Woede is een heftige emotie en kunst blijkt daarvoor een geschikte uitlaatklep. Sommige kunstenaars laten die emotie de vrije loop tijdens het maken van hun kunst. Anderen voelen de woede in de samenleving aan en reflecteren met hun kunst daarop. In beide gevallen levert het kunst op die wat te zeggen heeft.
Gepubliceerd in FD Persoonlijk van het Financieele Dagblad van 14 november 2020
In 1995 kalkte een Nederlandse blauwhelm wat schunnige regels op de muur van de VN- basis in Srebrenica. Woorden die weinig vleiend waren voor Bosnische meisjes. Acht jaar later maakte de Bosnische kunstenares Šejla Kamerić (1976) een kunstwerk door over een foto van haarzelf de graffiti-tekst van die Nederlandse soldaat te schilderen: ‘No teeth..? A mustache..? Smell like shit..? Bosnian girl!’.
Kamerić, die zelf de belegering van Sarajevo aan den lijve had meegemaakt, was op zijn zachtst gezegd boos. Haar kunstwerk, dat ze Bosnian Girl noemde, verscheen op posters in Sarajevo. De afbeelding op de affiches verwarde veel inwoners en riep ook agressie op. Nu, bijna twintig jaar later, is die gemanipuleerde foto een icoon geworden. Vrouwen van over heel de wereld gebruiken de afbeelding als achtergrondfoto op hun social media-accounts en er is zelfs een kunstenaarscollectief opgericht dat zich heeft getooid met de naam ‘Bosnian Girl’. Afgelopen maand waren in Amsterdam foto’s op billboard-formaat van dit collectief te zien, in het kader van de herdenking van de val van Srebrenica, vijfentwintig jaar geleden.
Bosnian Girl is te zien op de tentoonstelling Emport Euch! in het Museum Kunstpalast in Düsseldorf (D). Dat is een expositie die de woede die zich momenteel in onze samenleving zo heftig voelen laat, met behulp van kunstwerken zichtbaar wil maken.

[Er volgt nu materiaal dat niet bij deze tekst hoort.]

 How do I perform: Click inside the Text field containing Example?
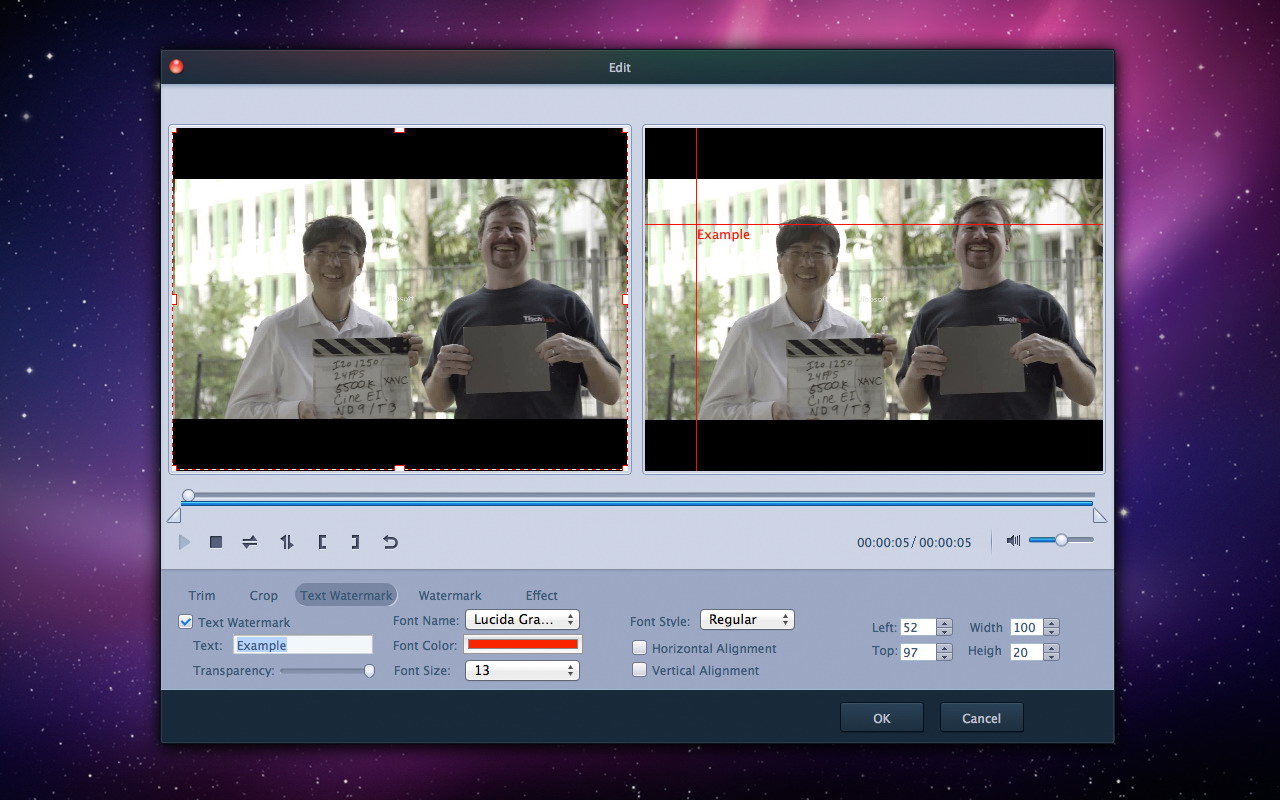pos(302,644)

Grote emoties zijn eigenlijk pas sinds de Romantiek salonfähig in de beeldende kunst. Sindsdien herkennen we liefde en innige devotie, rouw en Weltschmerz in heel veel kunstwerken terug, maar woede toch wat minder. Toch heeft die heftige gemoedstoestand de nodige kunstenaars geïnspireerd en tot beroemde kunstwerken geleid. Denk aan Francisco Goya (1746-1828), die zijn afkeer van oorlog in een beroemd geworden serie etsen (Los desastros de la guerra, 1814) kerfde. De Spanjaard hekelde overigens het barbaarse geweld van beíde partijen, niet alleen die van de Franse troepen die zijn land hadden bezet, óók die van zijn landgenoten. Zijn etsen werden zo een algemene aanklacht tegen oorlog en barbarij.
Voorgangers van Goya hadden de oorlog ook verbeeld, maar toch vooral als een heldhaftig, heroïsch gebeuren: wapperende vaandels, trotse troepen op weg naar het slagveld, kleurrijke zeeslagen.

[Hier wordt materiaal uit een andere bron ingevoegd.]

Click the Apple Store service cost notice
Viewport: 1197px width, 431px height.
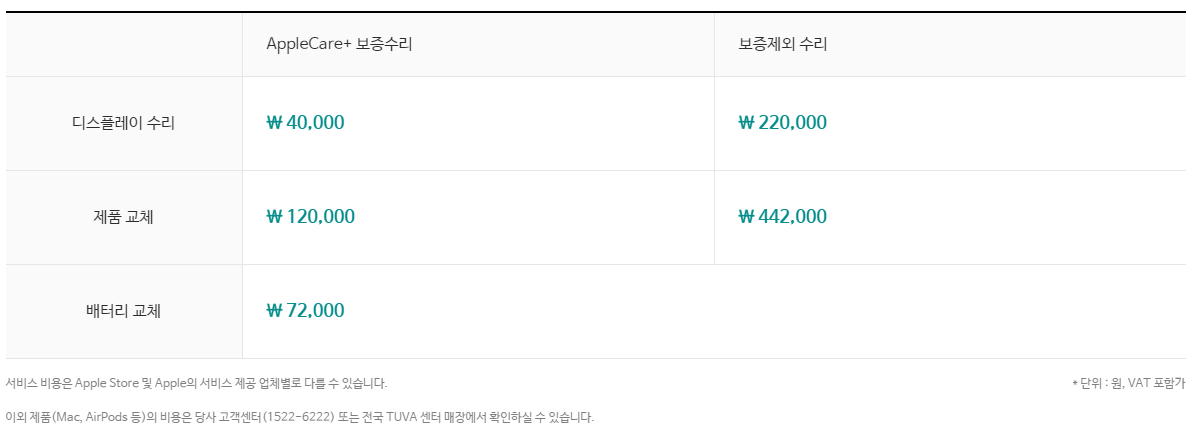[x=196, y=383]
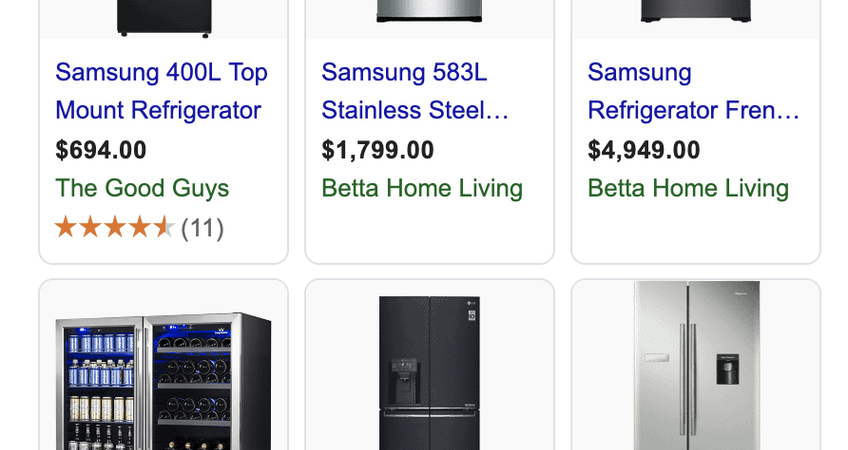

Kunstenaars als Otto Dix (1891-1961) en Käthe Kollwitz (1867-1945) treden in de 20e eeuw in Goya’s voetsporen. Dix’ tekende de verschrikkingen van de Eerste Wereldoorlog, Kollwitz verbeeldde de waanzin van de boerenopstanden in de zestiende eeuw.

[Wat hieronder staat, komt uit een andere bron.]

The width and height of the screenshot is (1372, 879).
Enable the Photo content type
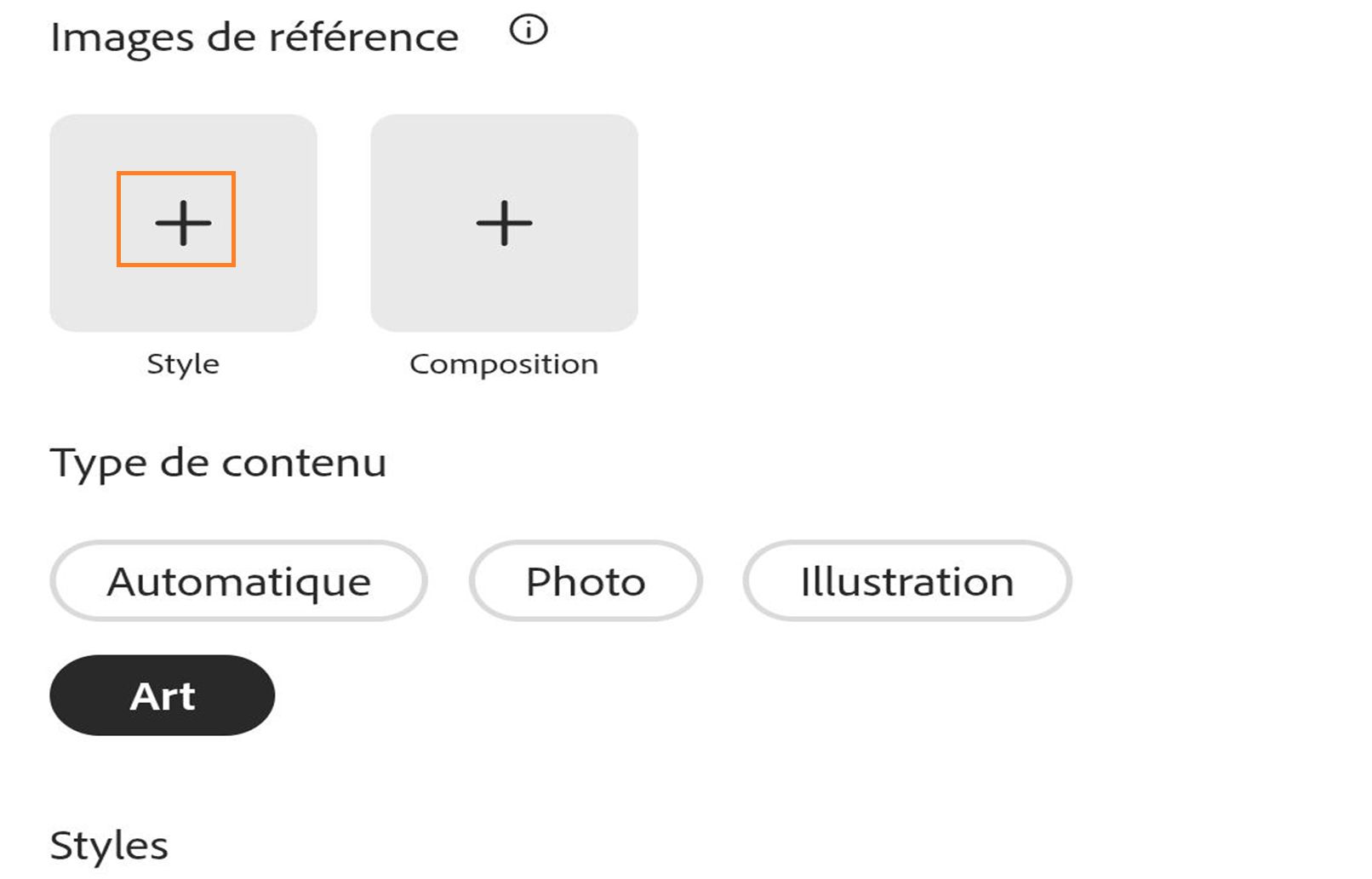[585, 581]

Ook een getergde Pablo Picasso (1881-1973) doopte zijn kwast in de gal om de afschuw die hij voelde na het beruchte Duits-Italiaanse bombardement van de Spaanse stad Guernica van zich af te schilderen. Het leidde tot een van zijn beroemdste werken, het enorme, monochroom uitgevoerde Guernica (1937). Zijn twee etsen Sueño y Mentira de Franco I & II (Droom en leugen van Franco) worden als voorstudie voor dat immense schilderij beschouwd. Daarin laat Picasso onverbloemd zijn afkeer blijken van de Spaanse dictator Francisco Franco (1892-1975).
In 1951 liet de kunstenaar nog één keer zijn gevoelens de vrije loop. Dat was na een massaslachting door Amerikaanse militairen op het Koreaanse schiereiland. Het leidde tot Massacre in Korea, een expressionistisch werk, geschilderd in de stijl van een beroemd anti-oorlogsschilderij van Goya: El 3 de mayo en Madrid.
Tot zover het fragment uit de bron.